Our tour guide told us that there were 300 known ghosts here. I'm skeptic, so obviously I find that to be a stretch, but there definitely do seem to be a few spirits here. EMF detectors were handed out and they went off most of the time we were in the building. I personally feel that much of the issue was electrical. There was wiring in the columns, people didn't have their cell phones on airplane mode and who knows what the wiring was like throughout the building.

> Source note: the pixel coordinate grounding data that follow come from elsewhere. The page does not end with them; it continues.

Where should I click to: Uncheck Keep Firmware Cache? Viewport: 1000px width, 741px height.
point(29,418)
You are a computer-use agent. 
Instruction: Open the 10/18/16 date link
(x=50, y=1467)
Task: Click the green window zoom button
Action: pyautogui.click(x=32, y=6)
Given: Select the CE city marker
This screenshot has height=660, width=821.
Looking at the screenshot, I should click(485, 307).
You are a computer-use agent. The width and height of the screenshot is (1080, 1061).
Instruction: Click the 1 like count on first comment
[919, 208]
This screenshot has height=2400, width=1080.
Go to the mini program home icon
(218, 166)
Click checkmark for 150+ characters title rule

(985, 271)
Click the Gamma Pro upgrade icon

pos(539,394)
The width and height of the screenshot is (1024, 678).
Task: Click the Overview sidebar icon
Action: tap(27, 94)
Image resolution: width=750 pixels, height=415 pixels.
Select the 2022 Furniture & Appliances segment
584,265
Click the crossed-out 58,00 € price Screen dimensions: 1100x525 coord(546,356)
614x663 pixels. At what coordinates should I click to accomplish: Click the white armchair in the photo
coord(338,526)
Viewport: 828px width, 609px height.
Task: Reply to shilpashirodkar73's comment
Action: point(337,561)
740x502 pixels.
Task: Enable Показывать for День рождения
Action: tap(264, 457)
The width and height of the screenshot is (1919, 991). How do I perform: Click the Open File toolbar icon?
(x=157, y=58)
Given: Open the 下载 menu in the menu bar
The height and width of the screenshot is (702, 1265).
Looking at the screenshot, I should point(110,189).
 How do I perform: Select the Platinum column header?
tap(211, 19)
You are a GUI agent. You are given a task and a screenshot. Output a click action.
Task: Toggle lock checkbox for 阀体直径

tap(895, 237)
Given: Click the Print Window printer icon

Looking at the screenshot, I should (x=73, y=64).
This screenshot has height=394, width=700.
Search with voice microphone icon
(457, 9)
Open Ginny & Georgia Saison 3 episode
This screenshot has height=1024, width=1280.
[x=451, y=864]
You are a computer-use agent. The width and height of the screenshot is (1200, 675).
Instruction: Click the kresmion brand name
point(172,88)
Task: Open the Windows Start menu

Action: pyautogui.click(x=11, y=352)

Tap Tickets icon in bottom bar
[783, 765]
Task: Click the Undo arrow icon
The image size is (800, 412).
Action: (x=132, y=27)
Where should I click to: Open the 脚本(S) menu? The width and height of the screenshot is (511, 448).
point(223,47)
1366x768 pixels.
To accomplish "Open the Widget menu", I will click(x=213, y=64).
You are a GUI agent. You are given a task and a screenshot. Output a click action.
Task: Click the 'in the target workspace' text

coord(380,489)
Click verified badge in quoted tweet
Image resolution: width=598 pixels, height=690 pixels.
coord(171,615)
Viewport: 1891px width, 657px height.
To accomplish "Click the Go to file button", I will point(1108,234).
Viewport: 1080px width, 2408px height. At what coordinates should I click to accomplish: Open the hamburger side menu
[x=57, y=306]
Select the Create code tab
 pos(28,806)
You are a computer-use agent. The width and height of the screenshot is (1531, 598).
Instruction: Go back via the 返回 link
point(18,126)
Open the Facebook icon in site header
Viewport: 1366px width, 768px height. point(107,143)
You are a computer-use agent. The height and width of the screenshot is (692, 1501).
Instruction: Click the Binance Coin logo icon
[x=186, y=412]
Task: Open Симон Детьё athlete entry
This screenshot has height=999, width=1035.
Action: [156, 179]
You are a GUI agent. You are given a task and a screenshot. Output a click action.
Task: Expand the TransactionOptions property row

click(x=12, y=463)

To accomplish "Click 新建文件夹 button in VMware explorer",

The first spirit is a little boy named Jaime who drowned in the pool. This reminded me of the Queen Mary and the little girl who drowned and haunts the pool there. The pool had been down in the basement, but it is no longer there. Ghost Hunters visited in 2009 and they communicated with Jaime via the flashlight experiment. But no right away. They tried for an hour with no luck and then it occurred to them that maybe Jaime doesn't understand English. Once they started asking questions in Spanish, they started getting responses. A few years ago, the tour guide had a woman with the group who had an infant with her. While everybody was walking around the basement with their EMFs, she stood off to the side to cradle her baby to sleep. She snapped a few pictures of the room while she stood in the corner and when she got home, she discovered that one of the pictures had what looked like the head of a little boy peering over a counter. The guide showed us the picture and it does indeed seem to be the head of a young person looking over a counter. The picture is grainy, but I found it interesting. There was something interesting here with a ball in the basement as well. (EVP of Jaime caught by Yoselis Ramos in 2014 - Saying Hi?) Photo of possible ghost by stairs where pool used to be:
Photo by Patty Summers |
The theater is haunted by a young man who wanted to be an actor and a director. It took him two years to write and develop his original play. In 1919, he rented the theater and had his family and all the Cubans in the city come to see his debut. Halfway through the play, he forgets the lines to his own play. He is laughed off the stage and he runs away. He still had the keys to the theater, so he returns at four in the morning. He walked up on the stage, put a rope over the center beam and tied a noose on the end. He stands on a chair with the noose around his neck and finishes the play. The young man then stepped off to his death. His spirit haunts the theater and usually shows up around 4am. He is most often heard reciting his lines in Spanish. In the 1920s a member of the board was killed by another member during a heated argument. That murdered board member's ghost is said to walk throughout the building. A piano has been heard playing by itself in the theater as well.
Ybor City is a great place to visit. If you are coming to Tampa, make time to visit this neighborhood and walk those brick streets. Are these locations in Ybor City haunted? That is for you to decide!